Adverse climatic conditions, inadequate irrigation infrastructure, debt-trap and mono-cropping contribute to failure of agriculture which manifests through farmers’ suicides. The newly formed Telangana state experienced 898 farmers’ suicides which makes it the second highest in numerical terms nationally. The state which witnessed the third highest farmers’ suicides is Madhya Pradesh with 826 deaths, while Chattisgarh accounted for 443 deaths. Karnataka has the fifth highest farmers’ suicides rate in the country.  

The highest number of Karnataka’s farmers who committed suicide cultivated sugarcane followed by those who grew cotton and paddy. The major reason for their suicides was delayed payments by mill owners to whom they had sold their crops. In turn, this led to the farmers getting into debt traps due to lack of money to manage their livelihood expenses. While these would explain the immediate triggers for farmers killing themselves, the larger issues pertain to lack of adequate irrigation infrastructure and mono-cropping.    
 
In several cases, farmers’ deaths which occur due to old age or ill-health besides other non-agriculture related reasons are often passed off as suicide linked to agriculture issues. Similarly, when farmers commit suicide due to crop failure or inability to clear debts on time, the police refuse to register the deaths on these grounds but attribute it to other extraneous reasons. These causes of death could be shown as family feuds, extra-marital relations or love affairs.   

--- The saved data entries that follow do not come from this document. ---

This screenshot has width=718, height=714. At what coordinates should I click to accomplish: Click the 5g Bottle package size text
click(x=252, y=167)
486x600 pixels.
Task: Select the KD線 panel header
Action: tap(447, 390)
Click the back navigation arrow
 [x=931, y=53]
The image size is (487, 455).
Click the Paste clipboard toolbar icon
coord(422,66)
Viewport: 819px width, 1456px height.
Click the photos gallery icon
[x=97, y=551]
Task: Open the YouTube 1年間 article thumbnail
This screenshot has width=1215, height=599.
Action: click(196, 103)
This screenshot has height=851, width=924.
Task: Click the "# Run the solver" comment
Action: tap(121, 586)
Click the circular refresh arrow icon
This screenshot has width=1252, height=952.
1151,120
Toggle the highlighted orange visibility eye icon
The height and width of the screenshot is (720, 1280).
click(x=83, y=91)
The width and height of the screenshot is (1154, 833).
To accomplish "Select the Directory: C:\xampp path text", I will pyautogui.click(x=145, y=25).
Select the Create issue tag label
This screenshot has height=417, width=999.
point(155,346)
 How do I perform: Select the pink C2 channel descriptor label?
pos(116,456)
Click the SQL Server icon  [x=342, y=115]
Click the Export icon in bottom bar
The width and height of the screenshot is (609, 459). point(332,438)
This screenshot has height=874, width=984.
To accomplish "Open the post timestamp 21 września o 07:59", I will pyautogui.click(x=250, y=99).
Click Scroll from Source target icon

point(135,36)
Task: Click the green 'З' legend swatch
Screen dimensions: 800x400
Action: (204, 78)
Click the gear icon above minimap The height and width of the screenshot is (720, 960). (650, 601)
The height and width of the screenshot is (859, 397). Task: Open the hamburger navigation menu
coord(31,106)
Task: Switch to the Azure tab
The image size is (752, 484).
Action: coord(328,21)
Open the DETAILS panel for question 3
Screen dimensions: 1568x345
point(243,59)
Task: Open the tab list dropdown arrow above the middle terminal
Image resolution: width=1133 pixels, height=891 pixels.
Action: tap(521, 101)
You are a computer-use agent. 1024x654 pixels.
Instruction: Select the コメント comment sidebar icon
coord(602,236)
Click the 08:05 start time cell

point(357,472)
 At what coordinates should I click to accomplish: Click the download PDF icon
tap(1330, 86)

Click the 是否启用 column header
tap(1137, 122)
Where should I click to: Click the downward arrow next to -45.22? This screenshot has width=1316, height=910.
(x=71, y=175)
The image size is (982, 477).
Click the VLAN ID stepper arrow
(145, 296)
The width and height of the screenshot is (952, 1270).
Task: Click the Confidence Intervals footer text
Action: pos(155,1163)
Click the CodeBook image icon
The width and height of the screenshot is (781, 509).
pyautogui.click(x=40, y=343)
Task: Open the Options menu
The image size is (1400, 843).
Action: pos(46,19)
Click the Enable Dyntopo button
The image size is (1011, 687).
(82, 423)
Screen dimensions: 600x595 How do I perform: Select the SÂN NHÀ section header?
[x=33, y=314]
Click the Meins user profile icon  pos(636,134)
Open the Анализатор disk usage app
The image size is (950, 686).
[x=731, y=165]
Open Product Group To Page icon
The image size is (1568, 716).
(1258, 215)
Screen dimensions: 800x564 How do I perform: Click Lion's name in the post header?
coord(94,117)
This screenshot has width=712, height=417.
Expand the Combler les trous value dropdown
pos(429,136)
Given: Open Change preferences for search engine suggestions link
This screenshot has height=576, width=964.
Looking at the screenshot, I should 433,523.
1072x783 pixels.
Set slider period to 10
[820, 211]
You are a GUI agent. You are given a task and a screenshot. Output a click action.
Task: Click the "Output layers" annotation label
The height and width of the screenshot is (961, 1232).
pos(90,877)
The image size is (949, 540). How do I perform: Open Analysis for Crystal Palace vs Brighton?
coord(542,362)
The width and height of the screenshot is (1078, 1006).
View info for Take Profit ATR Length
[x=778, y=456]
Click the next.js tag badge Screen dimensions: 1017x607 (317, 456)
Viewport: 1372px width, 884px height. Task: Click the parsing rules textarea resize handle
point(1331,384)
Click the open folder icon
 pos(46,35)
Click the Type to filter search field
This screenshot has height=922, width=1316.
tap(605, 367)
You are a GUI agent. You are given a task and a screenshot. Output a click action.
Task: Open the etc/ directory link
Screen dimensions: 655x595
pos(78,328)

Professor K Nagaraj, a Chennai-based economist who has researched farmer suicides in the country says, “Clearly, massaging of the data continues. When you want to play down very bad numbers in one column, you cannot just erase them. You have to fit them into some other category. Shoving unwanted numbers into ‘Others’ is the common route to data massaging.” And that is exactly the trend in the data that India's states submitted to the NCRB.

Today, Goa and Puducherry have no farmers’ suicides simply because these economies are not solely dependent on agriculture. Goa has emerged as an agro-eco tourism destination which enables farmers to avail alternate sources of income. Also, fisheries and tourism have been developed to support their economies. Earlier, Puducherry had suffered the highest number of farmers’ suicides among the federally-governed Union territories. In 2009, its figure was at 154 farm suicides while in 2010, it claimed only four suicides. However, it has boasted of a zero figure in years 2011, 2012 and 2013.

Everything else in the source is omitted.